J’ai alors imaginé à Bussang, au cœur de la forêt, une fédération d’ami·e·s - spectateurices et artistes réuni·es - communier dans un rire authentique, à l’opposé de l’ironie obscène des sunlights. Avec l’espoir que, grâce au théâtre, nous pourrions montrer l’imbécilité et l’arrogance des puissants. »
Sylvain Maurice, metteur en scène

Un cabaret,un vaudeville ou une comédie musicale au Théâtre du peuple pourquoi pas.. Ou plus exactement un pamphlet sur le pouvoir,ses fantasmes,ses abus,sa tyrannie et son ridicule proche des comédies de Moliere ou du "Ubu Roi" de Jarry.C' est dire si cette farce démarre sur les chapeaux de roue à la Cour d'un roitelet qui songe au mariage avec une princesse éprise d'un éleveur de porcelets...Drame épique en diable qui s'annonce à coup de felonie, de danse enjouée en costumes  chatoyants à l'envi.Le texte d'Evgueni Schwartz fait jubiler les acteurs ,petits cochonnets ou caricatures de serviteurs de cette cour dés miracles.

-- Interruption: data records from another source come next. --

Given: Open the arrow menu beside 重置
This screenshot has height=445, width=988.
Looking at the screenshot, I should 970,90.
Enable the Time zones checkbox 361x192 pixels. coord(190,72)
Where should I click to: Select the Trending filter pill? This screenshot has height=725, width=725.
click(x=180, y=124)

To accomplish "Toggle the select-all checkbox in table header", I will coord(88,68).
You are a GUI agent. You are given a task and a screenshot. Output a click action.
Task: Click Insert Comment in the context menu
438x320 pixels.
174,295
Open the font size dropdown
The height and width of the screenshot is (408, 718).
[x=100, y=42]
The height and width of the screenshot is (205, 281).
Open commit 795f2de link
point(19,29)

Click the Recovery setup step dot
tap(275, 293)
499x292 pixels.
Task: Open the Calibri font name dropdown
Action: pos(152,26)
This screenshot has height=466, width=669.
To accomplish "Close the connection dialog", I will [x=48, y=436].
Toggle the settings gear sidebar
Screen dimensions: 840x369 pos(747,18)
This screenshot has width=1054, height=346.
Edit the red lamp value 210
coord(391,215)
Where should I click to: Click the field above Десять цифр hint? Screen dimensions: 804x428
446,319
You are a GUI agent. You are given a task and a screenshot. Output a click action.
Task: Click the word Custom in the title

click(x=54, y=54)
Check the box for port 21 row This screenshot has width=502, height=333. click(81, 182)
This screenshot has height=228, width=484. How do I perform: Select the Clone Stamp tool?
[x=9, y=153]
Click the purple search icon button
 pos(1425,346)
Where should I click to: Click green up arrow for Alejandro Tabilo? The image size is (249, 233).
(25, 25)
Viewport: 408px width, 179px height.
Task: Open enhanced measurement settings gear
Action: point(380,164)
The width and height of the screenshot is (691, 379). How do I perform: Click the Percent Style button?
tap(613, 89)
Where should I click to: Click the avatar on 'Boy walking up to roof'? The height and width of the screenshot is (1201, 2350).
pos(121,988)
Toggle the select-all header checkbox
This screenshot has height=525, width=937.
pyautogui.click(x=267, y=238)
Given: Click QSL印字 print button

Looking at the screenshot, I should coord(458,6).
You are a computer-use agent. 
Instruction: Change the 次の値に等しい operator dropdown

Tambour battant la mise en scène de Sylvain Maurice bat son plein et tout avance en intrigues rebondissantes.Manuel Le Lièvre faisant office  de pantin jubilatoire,chef de tribu déjanté et drolatique personnage imbu de pouvoir.La seconde partie beaucoup plus convaincante est profondément politique et révèle les travers et dysfonctionnements du pouvoir absolu.C'est autour du costume de mariage du roitelet que tout rebondit.Mensonges,supercherie,leurres et autres facéties pour décrire l'hypocrite condition du politique : un régal de paysage frauduleux,burlesque et comique sur fond de réalité électorale en diable. Diatribe fantasque et récit déchirant de vérité et d'actualité. La trahison et l'abus de confiance en filigrane..Des entremets musicaux égayent le tout signés Laurent Grais et Dayan Korolic.Le tout fait un spectacle plein de verve,divertissement de haute volée pour public averti et friand de gaieté constructive.Sylvain Maurice metteur en scène habile et amuseur drolatique de cet opus plein de vérités désopilantes.

La belle équipe  des membres de la troupe des comédiens amateurs du Théâtre du Peuple y remplit son rôle de mise à disposition généreuse et bénévole de l'art populaire théâtral de proximité. Chapeau les artistes et longue vie à leur enthousiasme pqrtageux et partagé par un public à l'écoute du monde.